#### EXERCISE DIRECTIONS
Copy the entries below word for word, leaving out the pictures.

------ DATA SECTION

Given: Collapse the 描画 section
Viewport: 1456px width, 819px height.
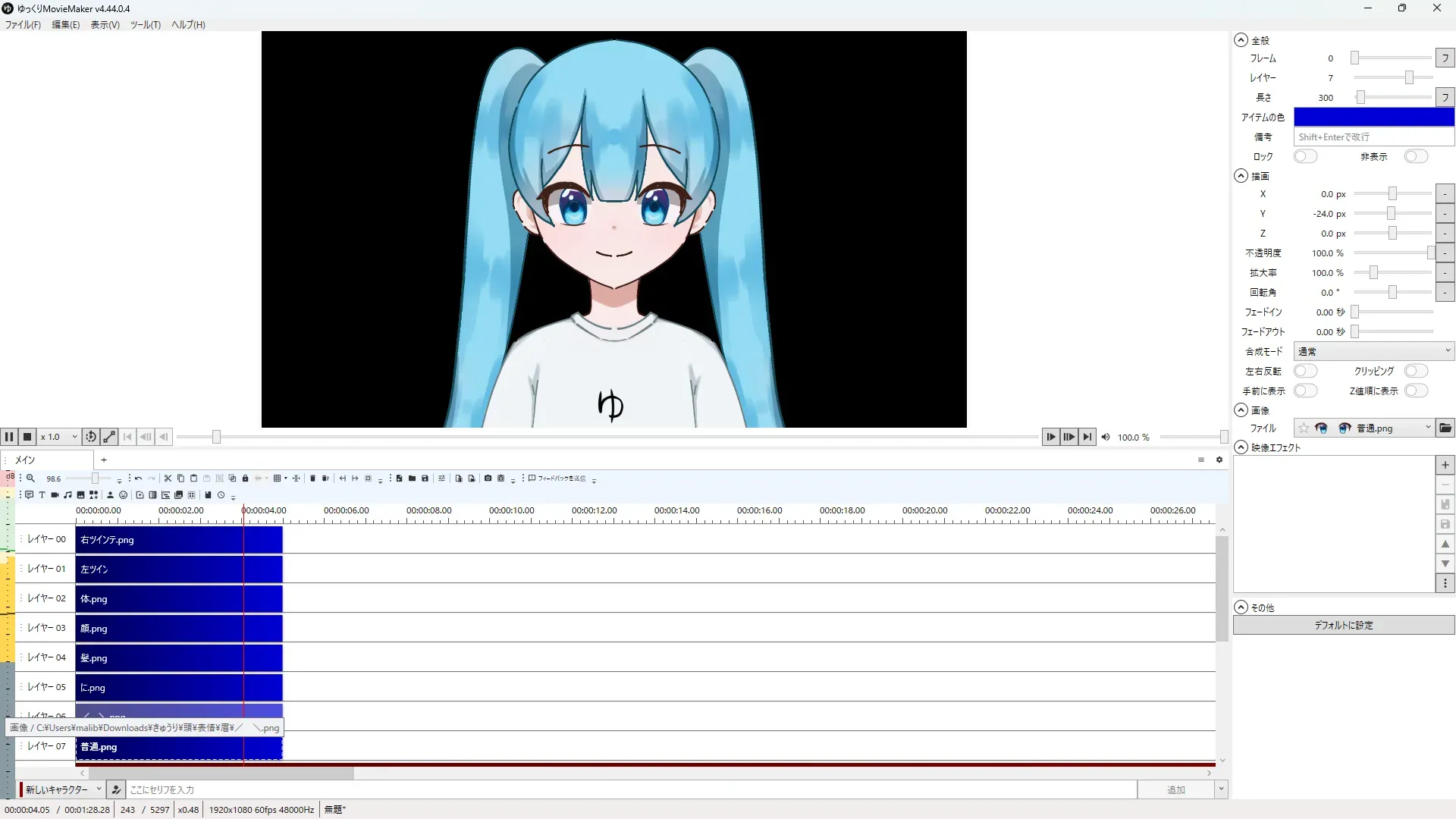Looking at the screenshot, I should pyautogui.click(x=1241, y=176).
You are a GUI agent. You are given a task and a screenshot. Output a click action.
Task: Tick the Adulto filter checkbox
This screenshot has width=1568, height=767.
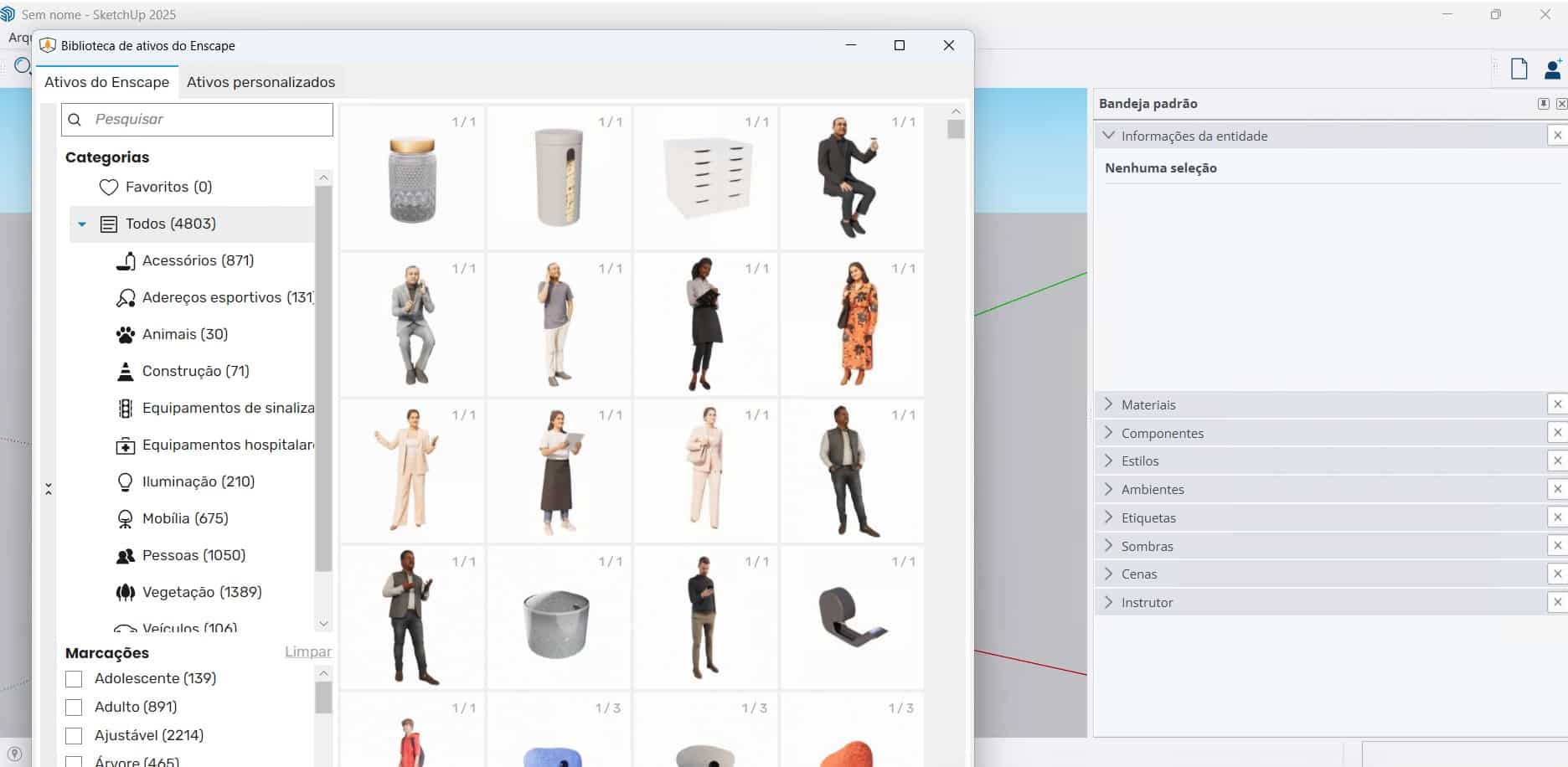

------------

#### TASK OUTPUT
Given: Collapse the 描画 section
Viewport: 1456px width, 819px height.
Looking at the screenshot, I should pyautogui.click(x=1241, y=176).
You are a GUI agent. You are given a task and a screenshot. Output a click action.
Task: Tick the Adulto filter checkbox
This screenshot has width=1568, height=767.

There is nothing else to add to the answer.